Directo pa’la candela…. Nos metimos y empezó todo. Capacidad de captación e imitación al cien por ciento, fueron una buena opción para sortear las primeras combinaciones … quien cantaba, subió el nivel de complejidad.
¿ Te sabías esa vuelta?
Otro nunca antes en mi cuenta…
Me equivoqué y llegó la frase sentencia
«𝐎𝐲𝐞 𝐜𝐡𝐚𝐦𝐚,𝐩𝐚’ 𝐟𝐮𝐞𝐫𝐚»
La flaquita se puso medio triste-brava-decepcionada porque si se equivocaba el chico, salía con la pareja con la que entró a bailar. Yo me sentí valiente, satisfecho…

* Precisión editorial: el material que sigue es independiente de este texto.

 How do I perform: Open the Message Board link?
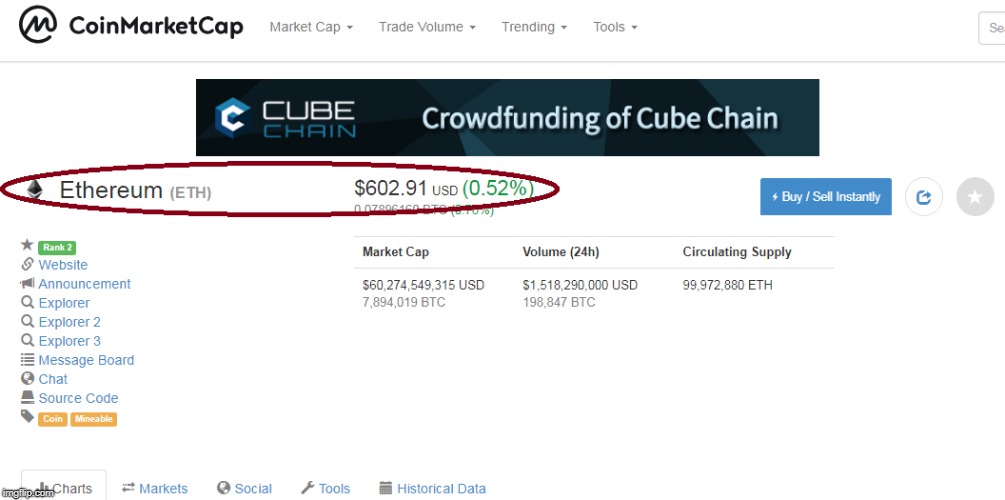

Hice algo que nunca antes había hecho: bailar con algunos de los mejores bailadores de casino del lugar, en un sitio extremadamente hermoso. Nos quedamos mirándolos bailar el resto de la tarde, aprendiendo y disfrutando.
Nada de sentir complejos porque nos sacaron…. Esas eran las reglas del juego-divertimento popular bailable porque en una Rueda de Casino, el que se equivoque sale y esa fue mi primera.